Final answer:
The appropriate action for a 2-year-old patient post-febrile seizure with a normal neurological exam may be to discharge with caregiver education on seizures, without immediate extensive investigations unless indicated by clinical protocols or risk factors.
Step-by-step explanation:
Given the scenario of a 2-year-old patient who had a 2-minute generalized tonic-clonic seizure associated with fever and is now well-appearing with normal neurological status 30 minutes post-event, the best course of action would vary depending upon specific clinical guidelines and the physician's clinical judgment. One possible approach, especially considering the patient's rapid recovery and normal neurological exam, could be to discharge the patient home after providing thorough seizure education to the caregivers. This education would cover seizure safety, when to seek further medical help, and the signs of serious complications.

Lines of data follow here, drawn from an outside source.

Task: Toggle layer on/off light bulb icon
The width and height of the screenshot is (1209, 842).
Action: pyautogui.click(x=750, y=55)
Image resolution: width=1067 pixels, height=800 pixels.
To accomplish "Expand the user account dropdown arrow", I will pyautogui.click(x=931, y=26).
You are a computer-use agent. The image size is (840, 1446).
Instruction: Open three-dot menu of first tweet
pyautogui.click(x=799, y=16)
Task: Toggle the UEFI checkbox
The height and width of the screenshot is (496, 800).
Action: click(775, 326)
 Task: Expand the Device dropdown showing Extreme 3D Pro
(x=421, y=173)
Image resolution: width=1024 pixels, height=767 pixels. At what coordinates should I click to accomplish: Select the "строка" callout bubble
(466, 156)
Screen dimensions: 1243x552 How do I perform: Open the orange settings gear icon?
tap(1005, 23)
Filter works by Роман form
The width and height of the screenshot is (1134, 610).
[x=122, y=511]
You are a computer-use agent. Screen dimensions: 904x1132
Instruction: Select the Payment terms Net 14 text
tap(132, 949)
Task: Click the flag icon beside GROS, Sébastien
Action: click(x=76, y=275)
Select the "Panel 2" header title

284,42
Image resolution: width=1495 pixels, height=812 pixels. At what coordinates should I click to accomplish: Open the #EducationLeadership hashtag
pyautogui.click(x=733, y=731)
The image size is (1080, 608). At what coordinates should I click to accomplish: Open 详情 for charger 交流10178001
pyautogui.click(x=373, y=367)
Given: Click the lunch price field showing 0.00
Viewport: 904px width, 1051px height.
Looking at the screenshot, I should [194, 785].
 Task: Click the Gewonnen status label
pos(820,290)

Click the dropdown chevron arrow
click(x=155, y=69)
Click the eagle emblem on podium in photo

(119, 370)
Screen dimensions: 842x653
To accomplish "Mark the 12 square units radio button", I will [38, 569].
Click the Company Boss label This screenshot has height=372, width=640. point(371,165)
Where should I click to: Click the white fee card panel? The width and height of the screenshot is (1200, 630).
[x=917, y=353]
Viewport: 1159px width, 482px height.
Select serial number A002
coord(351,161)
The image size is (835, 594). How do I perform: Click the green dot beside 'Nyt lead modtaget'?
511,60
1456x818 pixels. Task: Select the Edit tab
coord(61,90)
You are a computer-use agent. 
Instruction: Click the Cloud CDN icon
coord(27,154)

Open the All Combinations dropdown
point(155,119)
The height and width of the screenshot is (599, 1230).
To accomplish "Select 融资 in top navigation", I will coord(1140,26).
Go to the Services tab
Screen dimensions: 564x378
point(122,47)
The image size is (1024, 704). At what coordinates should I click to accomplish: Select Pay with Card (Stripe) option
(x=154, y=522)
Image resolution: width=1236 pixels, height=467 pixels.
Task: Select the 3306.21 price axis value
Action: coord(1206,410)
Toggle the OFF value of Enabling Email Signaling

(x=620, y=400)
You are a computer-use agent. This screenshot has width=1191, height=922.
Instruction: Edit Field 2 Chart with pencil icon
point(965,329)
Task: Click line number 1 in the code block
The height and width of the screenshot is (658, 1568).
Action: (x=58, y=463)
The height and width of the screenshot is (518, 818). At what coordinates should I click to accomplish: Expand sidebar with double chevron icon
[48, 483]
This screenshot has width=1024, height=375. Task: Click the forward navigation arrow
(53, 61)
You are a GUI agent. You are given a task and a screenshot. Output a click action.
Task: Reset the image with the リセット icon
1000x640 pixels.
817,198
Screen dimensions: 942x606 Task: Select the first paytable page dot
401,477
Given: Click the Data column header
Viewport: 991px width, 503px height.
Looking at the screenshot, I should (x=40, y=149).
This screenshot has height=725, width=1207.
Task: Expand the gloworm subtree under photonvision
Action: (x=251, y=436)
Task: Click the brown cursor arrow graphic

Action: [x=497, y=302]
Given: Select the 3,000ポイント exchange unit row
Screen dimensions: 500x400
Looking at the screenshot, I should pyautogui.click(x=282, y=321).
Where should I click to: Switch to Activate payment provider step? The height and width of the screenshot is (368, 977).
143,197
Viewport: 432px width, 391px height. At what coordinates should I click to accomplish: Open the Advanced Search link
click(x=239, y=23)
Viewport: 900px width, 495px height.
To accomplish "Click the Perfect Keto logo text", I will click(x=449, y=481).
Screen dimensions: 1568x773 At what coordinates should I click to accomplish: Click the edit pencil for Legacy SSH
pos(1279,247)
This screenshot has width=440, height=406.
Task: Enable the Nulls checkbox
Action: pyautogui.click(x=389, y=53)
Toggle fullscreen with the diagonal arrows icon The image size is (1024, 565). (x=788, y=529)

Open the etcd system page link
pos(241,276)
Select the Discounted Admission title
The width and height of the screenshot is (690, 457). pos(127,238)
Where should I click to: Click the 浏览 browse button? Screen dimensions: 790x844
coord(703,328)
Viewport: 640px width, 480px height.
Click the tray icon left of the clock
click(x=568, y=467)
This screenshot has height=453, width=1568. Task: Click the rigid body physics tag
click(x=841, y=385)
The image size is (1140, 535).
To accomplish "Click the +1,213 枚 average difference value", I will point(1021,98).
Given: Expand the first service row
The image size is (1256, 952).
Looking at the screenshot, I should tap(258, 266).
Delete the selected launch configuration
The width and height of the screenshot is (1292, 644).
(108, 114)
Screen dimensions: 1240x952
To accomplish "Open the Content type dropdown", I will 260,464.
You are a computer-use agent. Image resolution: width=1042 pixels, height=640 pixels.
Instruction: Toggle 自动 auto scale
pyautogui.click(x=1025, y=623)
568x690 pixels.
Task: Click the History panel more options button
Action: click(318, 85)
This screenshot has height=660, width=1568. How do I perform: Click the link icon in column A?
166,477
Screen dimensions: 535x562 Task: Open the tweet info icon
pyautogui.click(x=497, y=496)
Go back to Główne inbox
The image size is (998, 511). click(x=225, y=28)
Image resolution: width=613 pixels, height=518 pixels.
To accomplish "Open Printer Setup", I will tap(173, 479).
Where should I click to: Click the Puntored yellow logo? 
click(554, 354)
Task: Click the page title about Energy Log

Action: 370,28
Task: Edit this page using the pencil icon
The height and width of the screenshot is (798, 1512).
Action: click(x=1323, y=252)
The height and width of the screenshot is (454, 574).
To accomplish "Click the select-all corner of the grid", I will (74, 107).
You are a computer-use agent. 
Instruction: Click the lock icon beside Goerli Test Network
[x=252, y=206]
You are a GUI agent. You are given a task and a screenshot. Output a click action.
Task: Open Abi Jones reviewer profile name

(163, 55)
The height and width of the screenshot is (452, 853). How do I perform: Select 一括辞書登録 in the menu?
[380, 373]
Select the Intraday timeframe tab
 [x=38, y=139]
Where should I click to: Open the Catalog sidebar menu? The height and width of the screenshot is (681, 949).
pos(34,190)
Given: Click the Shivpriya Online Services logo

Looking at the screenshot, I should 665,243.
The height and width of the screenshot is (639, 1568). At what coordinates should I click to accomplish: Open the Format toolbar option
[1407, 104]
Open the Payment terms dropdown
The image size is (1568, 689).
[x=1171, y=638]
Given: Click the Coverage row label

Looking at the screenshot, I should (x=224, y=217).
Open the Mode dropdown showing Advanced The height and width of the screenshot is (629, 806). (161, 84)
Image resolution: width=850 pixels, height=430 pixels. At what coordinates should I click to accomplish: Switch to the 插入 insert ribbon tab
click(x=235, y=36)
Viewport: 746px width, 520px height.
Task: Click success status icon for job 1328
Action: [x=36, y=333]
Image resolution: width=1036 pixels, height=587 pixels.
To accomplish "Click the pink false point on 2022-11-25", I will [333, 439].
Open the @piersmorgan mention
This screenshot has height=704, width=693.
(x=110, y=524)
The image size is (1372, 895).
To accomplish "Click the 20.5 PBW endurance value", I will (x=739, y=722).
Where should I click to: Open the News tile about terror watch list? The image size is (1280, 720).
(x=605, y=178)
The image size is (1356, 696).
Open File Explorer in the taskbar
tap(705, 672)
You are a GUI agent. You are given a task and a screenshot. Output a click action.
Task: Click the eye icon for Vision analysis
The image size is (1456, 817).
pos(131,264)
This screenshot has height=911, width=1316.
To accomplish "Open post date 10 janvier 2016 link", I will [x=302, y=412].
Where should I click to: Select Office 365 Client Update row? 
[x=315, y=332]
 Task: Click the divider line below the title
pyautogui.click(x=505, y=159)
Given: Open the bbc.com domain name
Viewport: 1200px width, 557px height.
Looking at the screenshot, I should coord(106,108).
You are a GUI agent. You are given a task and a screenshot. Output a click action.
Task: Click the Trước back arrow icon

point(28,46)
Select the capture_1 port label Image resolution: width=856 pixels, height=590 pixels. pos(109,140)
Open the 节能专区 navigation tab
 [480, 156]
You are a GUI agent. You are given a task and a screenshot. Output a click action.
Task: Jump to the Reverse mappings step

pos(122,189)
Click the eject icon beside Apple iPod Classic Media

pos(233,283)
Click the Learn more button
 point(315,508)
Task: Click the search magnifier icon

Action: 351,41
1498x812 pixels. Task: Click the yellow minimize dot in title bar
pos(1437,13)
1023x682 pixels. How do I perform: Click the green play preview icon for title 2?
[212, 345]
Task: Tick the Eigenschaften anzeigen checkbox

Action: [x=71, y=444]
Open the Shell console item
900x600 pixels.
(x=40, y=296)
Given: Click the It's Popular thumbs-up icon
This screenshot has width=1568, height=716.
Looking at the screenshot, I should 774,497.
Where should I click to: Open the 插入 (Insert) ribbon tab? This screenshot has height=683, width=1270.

Additional investigations such as electroencephalography (EEG), head CT scan, or blood tests might be considered based on clinical protocols or if they are deemed necessary due to certain risk factors or an irregular clinical presentation. For a simple febrile seizure, though, extensive testing is not always indicated in the emergency setting. The administration of rectal diazepam would typically be reserved for acute seizure management rather than as a take-home medication unless the child has a known seizure disorder with a pre-established seizure plan that includes intervention with rescue medications.